While the three sporting codes were competitors on a certain level, SAFA chief executive Robin Petersen said it was crucial for them to work together.
“The three of us have control of incredibly important national institutions that do regulate how the country feels about itself,” Petersen said.
“The more we can learn, and the more we can help each other to be successful with our national teams, the better it will be for the country.
“It is actually quite critical that we have those discussions.”
While the three codes faced different challenges, their administrators felt it was an opportunity to engage with each other.
SARU chief executive Jurie Roux said while the three codes were competing for fans, they were competing in different markets.
“It is important that we learn the lessons from those different markets and to think that we are giving away a competitive advantage is incorrect,” Roux said.
“It is important that we get together more often and that we speak to each other and share the lessons that we have learnt with each other.”
There was a perception that cricket and rugby were the only two codes needing to address issues of transformation. Petersen believed soccer faced its own challenges.
“We face different challenges to rugby and cricket who are trying to transform and become more inclusive in terms of bringing on board black players,” Petersen said.
“We are the opposite.

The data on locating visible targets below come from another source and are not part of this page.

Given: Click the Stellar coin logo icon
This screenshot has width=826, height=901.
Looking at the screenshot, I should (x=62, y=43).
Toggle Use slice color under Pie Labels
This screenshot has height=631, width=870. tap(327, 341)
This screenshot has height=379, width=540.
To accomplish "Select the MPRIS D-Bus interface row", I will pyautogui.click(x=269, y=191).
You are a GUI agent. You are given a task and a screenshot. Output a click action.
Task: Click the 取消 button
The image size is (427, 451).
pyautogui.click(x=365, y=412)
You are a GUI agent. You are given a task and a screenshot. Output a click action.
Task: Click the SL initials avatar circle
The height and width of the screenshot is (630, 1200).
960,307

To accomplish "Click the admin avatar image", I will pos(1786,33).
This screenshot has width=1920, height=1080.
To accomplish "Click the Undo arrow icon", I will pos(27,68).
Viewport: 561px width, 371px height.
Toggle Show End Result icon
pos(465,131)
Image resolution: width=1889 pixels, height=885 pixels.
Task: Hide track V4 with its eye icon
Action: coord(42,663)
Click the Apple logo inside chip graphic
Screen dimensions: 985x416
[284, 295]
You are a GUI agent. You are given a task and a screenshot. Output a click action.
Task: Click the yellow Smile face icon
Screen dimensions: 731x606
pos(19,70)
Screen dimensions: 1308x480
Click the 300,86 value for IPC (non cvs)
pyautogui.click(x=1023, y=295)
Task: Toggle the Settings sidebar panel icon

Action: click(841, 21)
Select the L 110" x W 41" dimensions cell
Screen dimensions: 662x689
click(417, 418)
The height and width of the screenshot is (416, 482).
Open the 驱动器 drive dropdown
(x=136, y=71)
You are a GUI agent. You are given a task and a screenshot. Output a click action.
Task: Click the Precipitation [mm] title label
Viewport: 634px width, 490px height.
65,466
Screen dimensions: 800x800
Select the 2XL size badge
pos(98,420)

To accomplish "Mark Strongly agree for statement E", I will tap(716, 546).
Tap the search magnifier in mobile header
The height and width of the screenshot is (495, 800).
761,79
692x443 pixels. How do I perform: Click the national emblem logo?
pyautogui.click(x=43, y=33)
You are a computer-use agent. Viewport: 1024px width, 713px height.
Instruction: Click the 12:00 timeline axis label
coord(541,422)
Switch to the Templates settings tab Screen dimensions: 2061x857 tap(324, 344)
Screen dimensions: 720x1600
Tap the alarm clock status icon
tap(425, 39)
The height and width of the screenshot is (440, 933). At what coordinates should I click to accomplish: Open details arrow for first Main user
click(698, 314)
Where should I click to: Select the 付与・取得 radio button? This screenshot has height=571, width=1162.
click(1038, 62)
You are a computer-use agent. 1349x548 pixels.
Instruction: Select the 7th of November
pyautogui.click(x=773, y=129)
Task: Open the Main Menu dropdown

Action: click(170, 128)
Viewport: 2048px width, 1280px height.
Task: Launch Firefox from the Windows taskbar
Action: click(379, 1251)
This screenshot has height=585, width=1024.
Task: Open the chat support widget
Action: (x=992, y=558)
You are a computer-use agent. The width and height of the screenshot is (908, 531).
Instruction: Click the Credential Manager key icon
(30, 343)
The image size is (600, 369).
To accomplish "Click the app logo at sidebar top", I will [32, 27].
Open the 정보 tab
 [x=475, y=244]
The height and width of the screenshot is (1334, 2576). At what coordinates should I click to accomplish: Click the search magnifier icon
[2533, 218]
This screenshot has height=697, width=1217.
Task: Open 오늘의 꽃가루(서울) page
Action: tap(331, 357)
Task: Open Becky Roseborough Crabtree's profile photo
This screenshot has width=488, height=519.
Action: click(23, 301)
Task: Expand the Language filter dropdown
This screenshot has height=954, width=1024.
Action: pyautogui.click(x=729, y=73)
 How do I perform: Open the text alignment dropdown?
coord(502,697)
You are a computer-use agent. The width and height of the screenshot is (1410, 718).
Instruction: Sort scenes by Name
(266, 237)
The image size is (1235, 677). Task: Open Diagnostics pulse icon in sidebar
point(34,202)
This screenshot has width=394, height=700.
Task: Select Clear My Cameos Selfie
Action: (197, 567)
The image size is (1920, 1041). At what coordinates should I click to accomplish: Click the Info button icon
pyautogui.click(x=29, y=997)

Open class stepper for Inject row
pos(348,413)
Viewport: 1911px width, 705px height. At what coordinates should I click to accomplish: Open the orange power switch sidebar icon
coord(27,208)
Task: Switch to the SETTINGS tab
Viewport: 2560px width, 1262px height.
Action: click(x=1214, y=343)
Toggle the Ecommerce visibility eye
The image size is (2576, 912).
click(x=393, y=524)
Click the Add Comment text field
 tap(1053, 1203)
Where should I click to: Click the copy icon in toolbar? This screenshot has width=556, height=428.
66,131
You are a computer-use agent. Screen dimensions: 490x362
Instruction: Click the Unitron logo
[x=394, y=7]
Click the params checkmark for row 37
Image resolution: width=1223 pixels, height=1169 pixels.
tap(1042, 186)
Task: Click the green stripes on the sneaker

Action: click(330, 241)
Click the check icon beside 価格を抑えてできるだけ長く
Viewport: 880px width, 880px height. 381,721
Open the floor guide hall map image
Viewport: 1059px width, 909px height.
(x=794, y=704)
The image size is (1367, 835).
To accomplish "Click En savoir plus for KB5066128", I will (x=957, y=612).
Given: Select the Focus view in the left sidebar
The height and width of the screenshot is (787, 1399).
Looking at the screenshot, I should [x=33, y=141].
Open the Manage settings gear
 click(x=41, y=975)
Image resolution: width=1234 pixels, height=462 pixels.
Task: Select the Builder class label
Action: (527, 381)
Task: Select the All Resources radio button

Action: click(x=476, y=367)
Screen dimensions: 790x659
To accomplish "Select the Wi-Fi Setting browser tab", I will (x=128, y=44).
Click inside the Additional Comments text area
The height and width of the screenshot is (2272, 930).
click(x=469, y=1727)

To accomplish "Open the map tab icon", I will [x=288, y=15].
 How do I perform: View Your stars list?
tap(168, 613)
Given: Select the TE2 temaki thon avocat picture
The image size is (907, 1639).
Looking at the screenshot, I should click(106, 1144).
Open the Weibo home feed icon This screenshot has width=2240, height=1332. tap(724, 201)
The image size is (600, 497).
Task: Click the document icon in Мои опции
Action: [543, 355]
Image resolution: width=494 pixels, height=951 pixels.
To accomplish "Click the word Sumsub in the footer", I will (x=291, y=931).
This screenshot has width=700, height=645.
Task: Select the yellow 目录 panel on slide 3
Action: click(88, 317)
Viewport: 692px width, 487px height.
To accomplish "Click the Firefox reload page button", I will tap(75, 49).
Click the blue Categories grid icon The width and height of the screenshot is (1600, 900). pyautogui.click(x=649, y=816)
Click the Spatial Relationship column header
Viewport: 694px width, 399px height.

We have to look at how do we keep white, Indian and coloured South Africans engaged in the sport, involved with the sport and grow their participation in the sport.
“We can learn from each other and it is important that we are in these conversations together.”
CSA acting chief executive Jacques Faul said he would deem the summit a success if they could get the blueprints from Saru on how to win major international tournaments.
“Sport is actually a young industry if you think about it and you can learn a lot from best practices in business as well,” Faul said.
Among the topics discussed were sport sponsorship, marketing, the hosting of major events and communication.
Panellists included 2010 FIFA World Cup organising committee head Danny Jordaan, Mark Pannes, the chief executive of Italian soccer club AS Roma, and SA Sports Confederation and Olympic Committee (Sascoc) president Gideon Sam.